The Blair Witch Project costó sesenta mil dólares y recaudó 248,639,099. Una locura teniendo en cuenta el tipo de película que es. Hay que reconocer que la campaña de marketing fue muy inteligente y vender documental algo que no lo era ayudó a que la gente acudiese en masa a las salas de cine. Un sleeper que además marcó a toda una generación y creó tendencia.

Otros sleepers de temática terrorífica fueron, en su momento, Saw y Paranormal Activity. Saw costó un millón de dólares y recaudó cerca de 103 millones. La película ha generado una saga que parece no tener fin y creado a uno de los serial killers más temidos de la historia del cine. Reconozco que la primera película partía de una idea interesante y sabía desarrollarla sin perder el ritmo ni el interé pero creo que han perdido el norte después de la tercera película. En cuanto a Paranormal Activity costó unos quince mil dólares y ronda los doscientos millones de recaudación y eso que empezó estrenándose en doce cines. La trayectoria de la película habla por si sola.

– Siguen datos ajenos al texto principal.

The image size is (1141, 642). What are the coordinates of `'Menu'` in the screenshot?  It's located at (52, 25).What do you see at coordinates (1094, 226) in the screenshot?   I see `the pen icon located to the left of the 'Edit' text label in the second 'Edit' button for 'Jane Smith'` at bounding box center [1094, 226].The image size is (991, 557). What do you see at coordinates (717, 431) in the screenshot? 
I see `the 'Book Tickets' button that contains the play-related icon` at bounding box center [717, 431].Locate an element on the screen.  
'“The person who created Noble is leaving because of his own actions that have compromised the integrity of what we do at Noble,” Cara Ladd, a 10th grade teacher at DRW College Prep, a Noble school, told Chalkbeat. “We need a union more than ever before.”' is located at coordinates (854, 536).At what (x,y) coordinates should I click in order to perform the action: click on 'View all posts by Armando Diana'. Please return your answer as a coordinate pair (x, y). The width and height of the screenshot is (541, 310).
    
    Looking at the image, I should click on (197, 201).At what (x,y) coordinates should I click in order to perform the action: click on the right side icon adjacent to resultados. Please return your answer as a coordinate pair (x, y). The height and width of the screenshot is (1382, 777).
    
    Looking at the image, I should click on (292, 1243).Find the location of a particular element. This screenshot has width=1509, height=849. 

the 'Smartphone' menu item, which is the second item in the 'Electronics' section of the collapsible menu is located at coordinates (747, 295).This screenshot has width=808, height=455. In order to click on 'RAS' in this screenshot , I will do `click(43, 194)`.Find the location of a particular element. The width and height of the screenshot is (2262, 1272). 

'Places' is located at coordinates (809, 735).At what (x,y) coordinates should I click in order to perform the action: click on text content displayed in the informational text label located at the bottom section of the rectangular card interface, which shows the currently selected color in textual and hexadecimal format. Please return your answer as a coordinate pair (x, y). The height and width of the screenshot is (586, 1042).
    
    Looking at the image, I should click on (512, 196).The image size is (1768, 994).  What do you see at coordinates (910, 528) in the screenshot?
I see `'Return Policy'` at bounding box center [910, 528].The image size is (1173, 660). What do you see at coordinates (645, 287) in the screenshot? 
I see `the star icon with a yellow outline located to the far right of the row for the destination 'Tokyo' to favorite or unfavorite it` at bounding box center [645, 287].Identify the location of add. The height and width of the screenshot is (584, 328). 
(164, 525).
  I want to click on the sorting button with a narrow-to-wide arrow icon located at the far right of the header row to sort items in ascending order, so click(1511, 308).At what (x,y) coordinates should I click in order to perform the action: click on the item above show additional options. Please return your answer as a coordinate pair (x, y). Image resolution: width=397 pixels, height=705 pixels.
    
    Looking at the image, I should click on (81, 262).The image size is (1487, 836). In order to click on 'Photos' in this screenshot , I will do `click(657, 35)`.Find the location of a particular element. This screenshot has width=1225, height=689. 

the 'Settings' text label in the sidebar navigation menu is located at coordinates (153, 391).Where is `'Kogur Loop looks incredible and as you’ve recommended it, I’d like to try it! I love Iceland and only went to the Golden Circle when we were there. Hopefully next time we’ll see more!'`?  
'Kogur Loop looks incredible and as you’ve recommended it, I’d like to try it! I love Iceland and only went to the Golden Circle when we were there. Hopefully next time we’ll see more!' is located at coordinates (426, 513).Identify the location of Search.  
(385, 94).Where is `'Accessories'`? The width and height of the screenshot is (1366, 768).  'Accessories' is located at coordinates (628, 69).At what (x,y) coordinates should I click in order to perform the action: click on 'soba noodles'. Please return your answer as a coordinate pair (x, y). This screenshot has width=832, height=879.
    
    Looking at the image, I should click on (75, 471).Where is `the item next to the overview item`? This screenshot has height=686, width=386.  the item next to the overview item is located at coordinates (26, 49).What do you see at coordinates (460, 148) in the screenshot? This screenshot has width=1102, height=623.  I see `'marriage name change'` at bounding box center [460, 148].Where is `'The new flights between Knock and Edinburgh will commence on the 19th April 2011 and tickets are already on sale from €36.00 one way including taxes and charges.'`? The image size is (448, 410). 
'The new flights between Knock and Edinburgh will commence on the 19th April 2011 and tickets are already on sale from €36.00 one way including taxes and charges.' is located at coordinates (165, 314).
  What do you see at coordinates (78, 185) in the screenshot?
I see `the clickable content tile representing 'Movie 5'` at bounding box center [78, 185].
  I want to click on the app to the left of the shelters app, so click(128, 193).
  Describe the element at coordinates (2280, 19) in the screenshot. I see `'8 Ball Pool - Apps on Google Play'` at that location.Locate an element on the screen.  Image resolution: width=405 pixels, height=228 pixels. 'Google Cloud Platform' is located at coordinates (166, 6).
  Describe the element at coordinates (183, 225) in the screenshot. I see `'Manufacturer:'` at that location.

My Big Fat Greek Wedding. En el 2002 nadie sabía quien era Nia Darvalos, guionista y protagonista de este sleeper veraniego. Una comedia familiar, resultona pero nada excepcional, con un reparto poco conocido y sin casi apoyos por parte de la industria. La película costó cinco millones de dólares y recaudó 241.438.208 dólares convirtiéndose en la quinta película más taquillera de los Estados Unidos ese año. Incluso compitió en los Oscar en la categoría de Mejor Guión Original.

Juno (2007) sirvió para dar a conocer a la guionista Diablo Cody. Una película sobre una adolescente embarazada se convirtió en el sleeper de ese año y llegó a los Oscar ( fue nominada a cuatro premios entre ellos el de mejor película, ganó el  mejor guion original) tras triunfar en la taquilla. La película recaudó 143 millones de dólares en Estados Unidos y 84 en el resto del mundo, sumando un total de 228 millones de dólares. Si tenemos en cuenta que costó poco más de seis millones y medio tendremos que admitir que Juno fue todo un taquillazo.

Hay más películas que podríamos etiquetar como sleepers: Once, Slumdog Millionaire, 500 Days of Summer y Little Miss Sunshine. Películas pequeñas, que parecen poca cosa pero que una vez en el cine consiguen atrapar a espectadores de todo el mundo por igual.

Otros sleepers, esta vez europeos, serían las películas The Full Monty (1997) y La vita è bella (1997). Ambas tuvieron una vida comercial de lo más intensa y recibieron multitud de premios y nominaciones. Aunque es evidente que la película italiana fue la que consiguió enamorar a más espectadores ya que logró recaudar unos 230 millones de dólares mientras que la cinta británica rondó los 257.